The addition of such elements into selectively permeable barrier textiles would fill a gap that currently exists, for instance, in charcoal-based protective suits that are designed to solely confer passive protection, and it would likely not add significant extra weight to the composition [1,115,186,187]. Aspects such as fabric composition and construction and clothing assembly should be paid more attention to, as they can substantially contribute to the required barrier effect and comfort. Moreover, charcoal-based protective suits and similar items, such as the majority of face masks that are currently employed, are limited to a single use. Hence, contemporary challenges include the development of circular and multifunctional protective textiles with durable effects, regenerable bioactive agents, and recyclable/degradable materials [188,189]. The use of natural compounds can be a great strategy and an excellent alternative to the use of synthetic ones, due to their high abundance in nature, low cost, and biodegradability.

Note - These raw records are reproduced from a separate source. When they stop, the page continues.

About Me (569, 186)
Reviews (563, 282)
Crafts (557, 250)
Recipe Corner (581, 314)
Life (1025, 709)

The use of simple and greener methods is also preferred [1]. Overall, this area is presently a hot topic in both the scientific and industrial communities, being an object of intense research, yet it is unfortunately still highly dispersed. It thus seems to be imperative to apply all the efforts to successfully innovate and create scientific and technological breakthroughs, while rigorously defining all the requirements for a fully functional protective textile, performing all the needed standardized protocols to adequately evaluate each hypothesis, and allowing the results to speak for themselves regarding the definition of the best elements and/or combinations to use, so that substantial improvements in the field of antimicrobial protective textiles (namely against BWAs) can be achieved. On the verge of contact with dangerous pathogens, we seek products that actually work, making this entire pursuit worthwhile.